Anthropicが、サイバーセキュリティ分野でのAI活用をさらに前に進める発表を行いました。Reutersによると、同社はAmazon、Microsoft、Appleなどの大手企業と連携し、防御目的のサイバー業務に高度なAIモデルを活用する新プロジェクト「Project Glasswing」を立ち上げたとのことです。AIは業務効率化だけでなく、セキュリティ分野でも存在感を高めていますが、今回はその流れを象徴する動きといえそうです。
何が発表されたか
今回発表された「Project Glasswing」では、Anthropicの未公開AIモデル「Claude Mythos Preview」を、選ばれた組織が防御的なサイバーセキュリティ用途で試用できるようになります。Reutersの記事では、参加企業としてAmazon、Microsoft、Appleのほか、CrowdStrike、Palo Alto Networks、Google、Nvidiaの名前が挙がっています。

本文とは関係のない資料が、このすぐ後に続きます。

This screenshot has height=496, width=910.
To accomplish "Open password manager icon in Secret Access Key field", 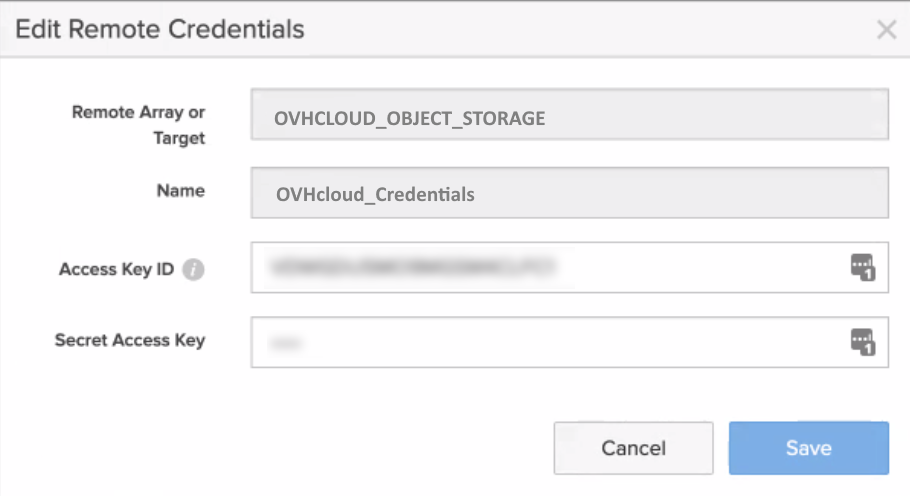I will tap(862, 342).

Anthropicによれば、このモデルはOSやWebブラウザ、その他ソフトウェアの重大な脆弱性を数千件発見してきたとされています。あくまでAnthropic側の説明ではありますが、脆弱性調査や防御支援といった実務への応用を強く意識した設計であることがうかがえます。
重要なポイント
注目点のひとつは、これが単なる実験的公開ではなく、業界全体への知見共有も前提にしていることです。Anthropicは、パートナー企業がMythos Previewを防御業務で使い、その結果得られた知見を業界へ共有するとしています。
また、対象は一部の大手企業だけではありません。Anthropicは、重要なソフトウェア基盤を担う約40の追加組織にもアクセスを拡大する方針を示しました。さらに、最大1億ドル相当の利用クレジットと、オープンソースのセキュリティ団体向け400万ドルの寄付も表明しています。
これはなぜ注目されるのか
背景には、AIを使ったサイバー攻撃への警戒感の高まりがあります。Reutersは、RSA cybersecurity conferenceでもAIによる攻撃の増加や、既存の防御ツールで十分なのかという議論が大きなテーマになっていたと伝えています。つまり、AIはリスク要因であると同時に、防御能力を引き上げる手段としても期待されているわけです。
さらにReutersは、先月FortuneがClaude Mythosの高度な能力と安全保障上の懸念を報じたことにも触れています。こうした文脈を踏まえると、Anthropicは高度なモデルを一般公開する前に、まずは限定的な防御用途から活用を広げ、安全な展開方法を探ろうとしていると見られます。Anthropic自身も、最終的には「Mythos級モデルを安全に大規模展開する」ことを目標にしていると説明しています。
まとめ
今回の発表は、AIをサイバー防御の現場に本格導入していく流れを示すものです。大手テック企業やセキュリティ企業が参加している点からも、単独企業の研究発表にとどまらず、実務への接続を意識した動きといえます。今後の注目点は、こうした高度AIがどこまで実際の防御力向上につながるか、そして安全性をどう担保しながら運用を広げていくかにありそうです。